▶ **WHAT IS REQUIRED**:
Copy out verbatim the stretch of lines from the one containing "Where should I" through the last line, and leave the pictures out of your answer.

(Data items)
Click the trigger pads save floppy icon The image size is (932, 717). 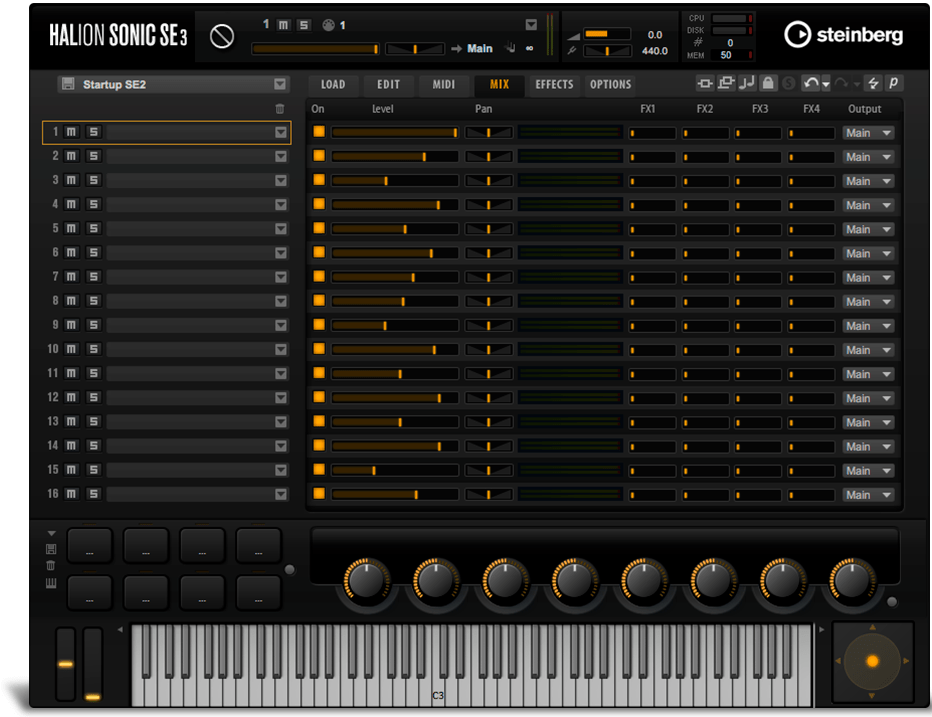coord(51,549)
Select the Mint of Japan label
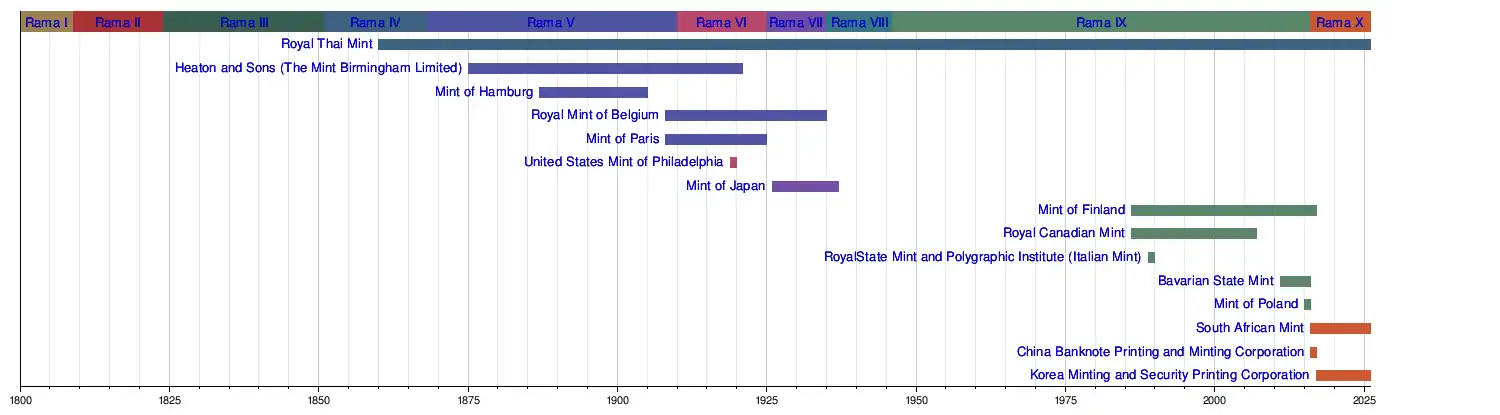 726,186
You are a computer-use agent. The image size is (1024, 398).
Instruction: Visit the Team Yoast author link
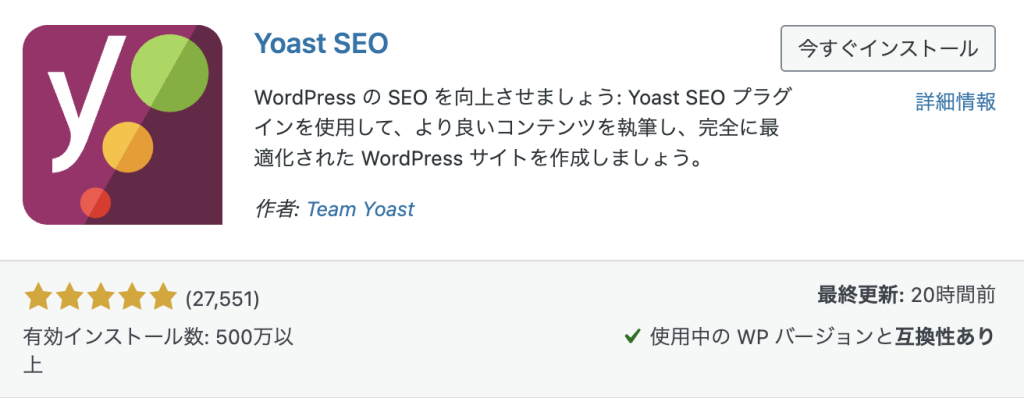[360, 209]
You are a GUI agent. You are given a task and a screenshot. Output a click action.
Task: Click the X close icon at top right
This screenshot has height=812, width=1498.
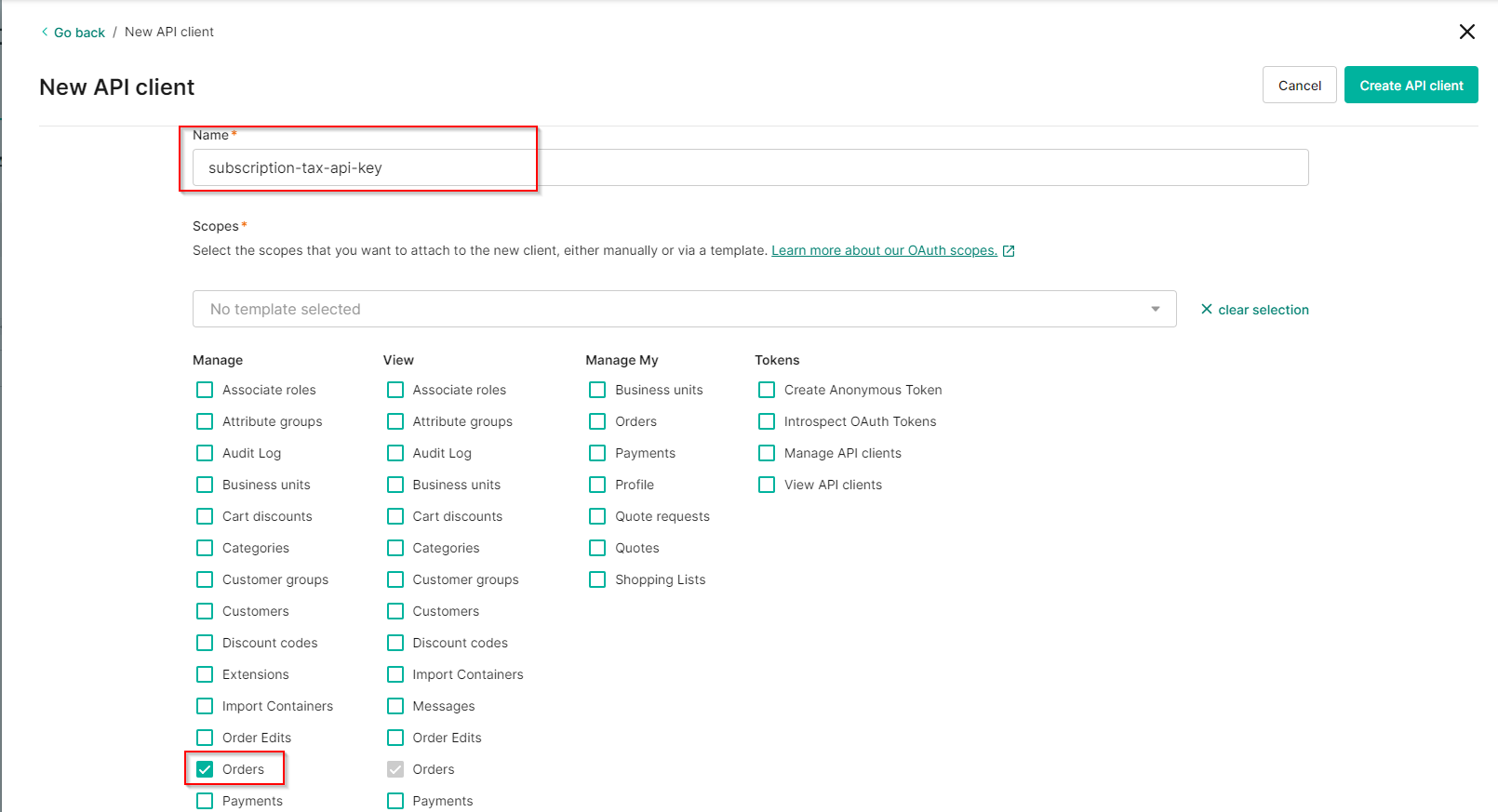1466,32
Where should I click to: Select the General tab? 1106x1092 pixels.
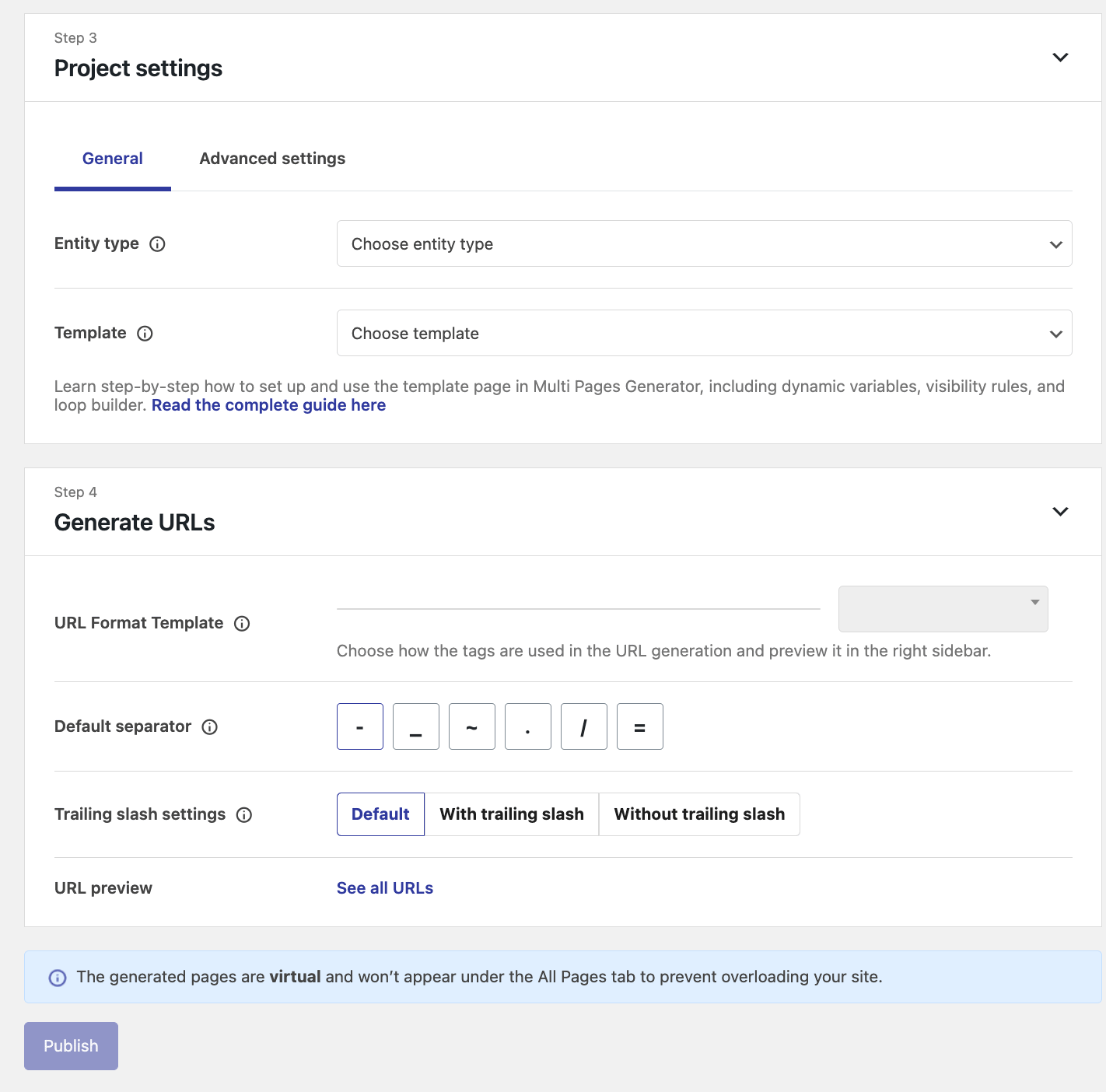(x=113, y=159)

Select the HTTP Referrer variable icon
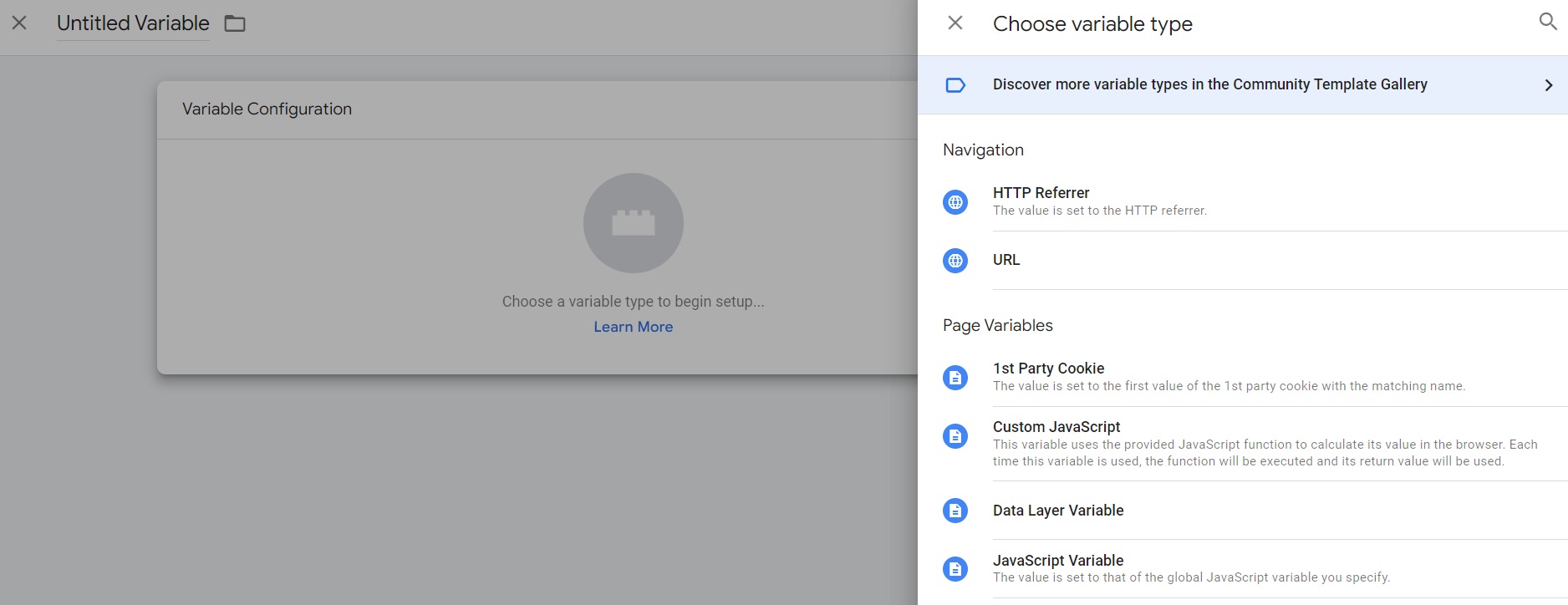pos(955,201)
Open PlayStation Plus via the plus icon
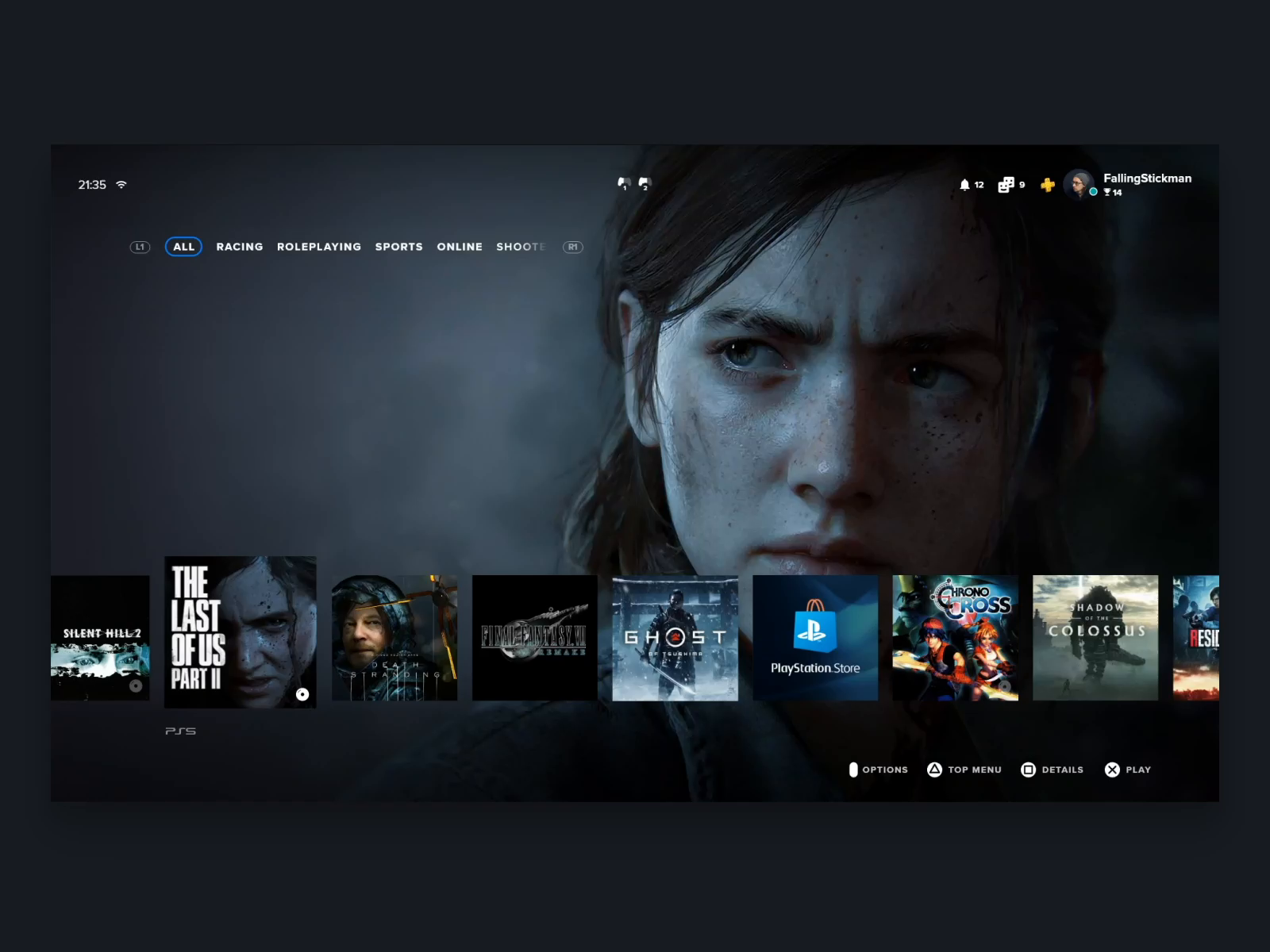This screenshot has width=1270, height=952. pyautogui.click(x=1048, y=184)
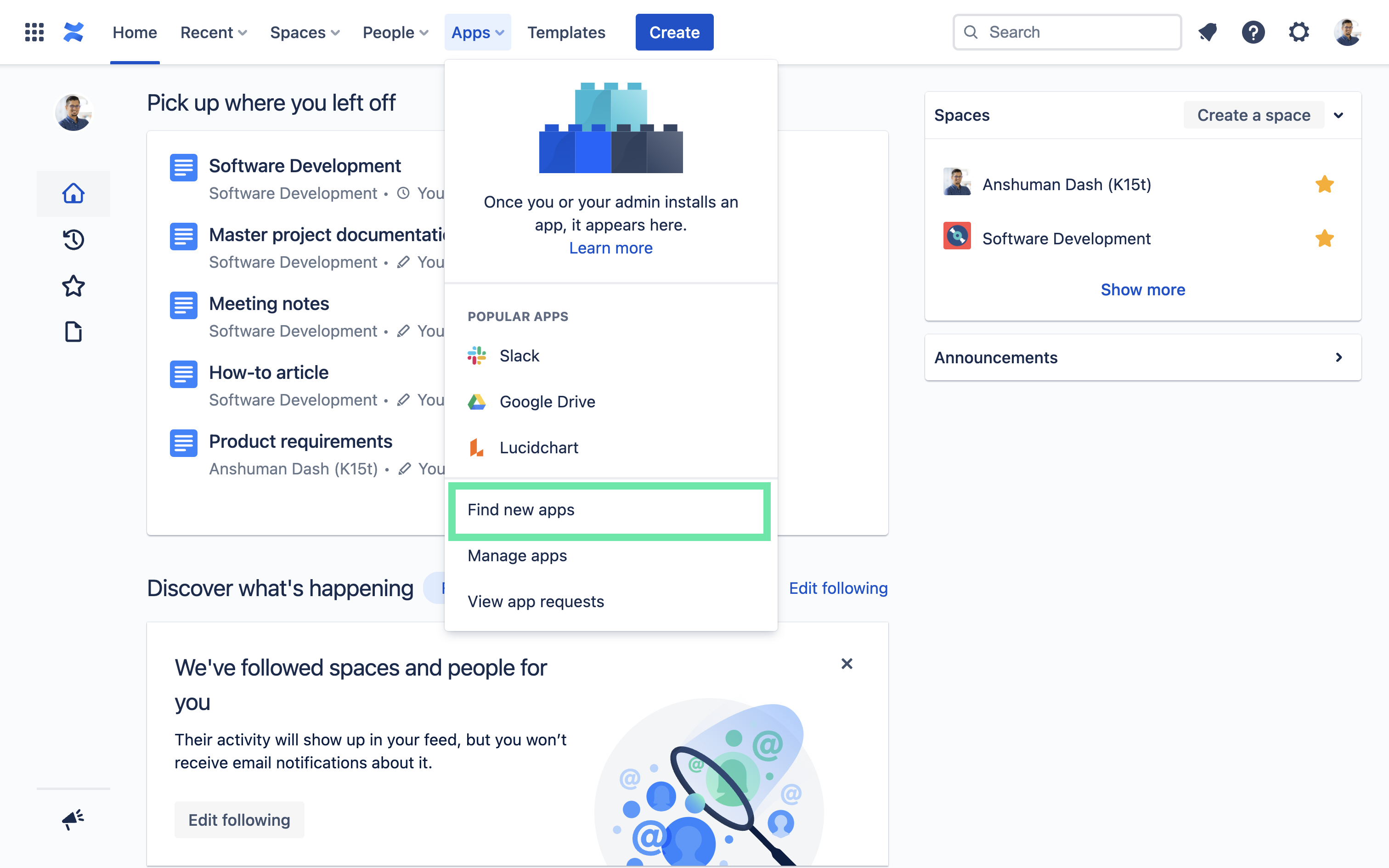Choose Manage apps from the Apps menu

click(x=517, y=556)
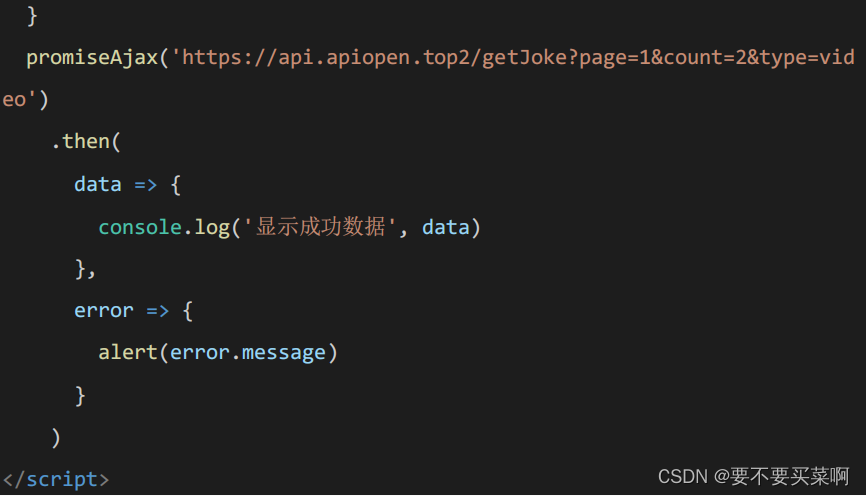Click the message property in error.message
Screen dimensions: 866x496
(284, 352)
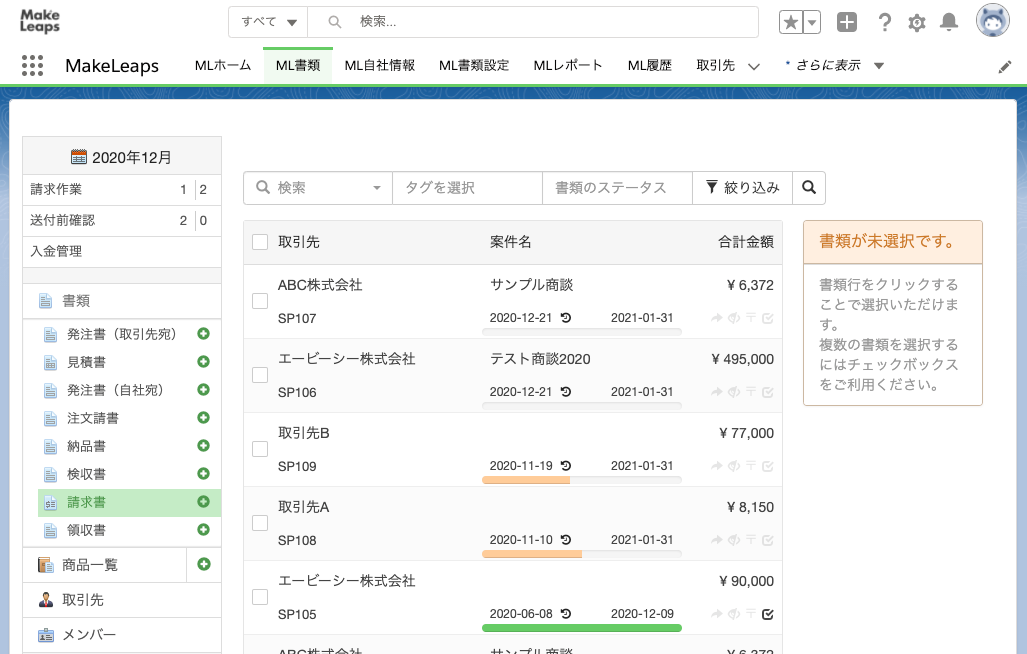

▶ **RESULT**:
Where should I click to: Select the General tab? 1106x1092 pixels.
(x=113, y=159)

Select the HTTP Referrer variable icon
pos(955,201)
Open PlayStation Plus via the plus icon
This screenshot has width=1270, height=952. pyautogui.click(x=1048, y=184)
Choose Manage apps from the Apps menu

click(x=517, y=556)
Click the message property in error.message
Screen dimensions: 866x496
(284, 352)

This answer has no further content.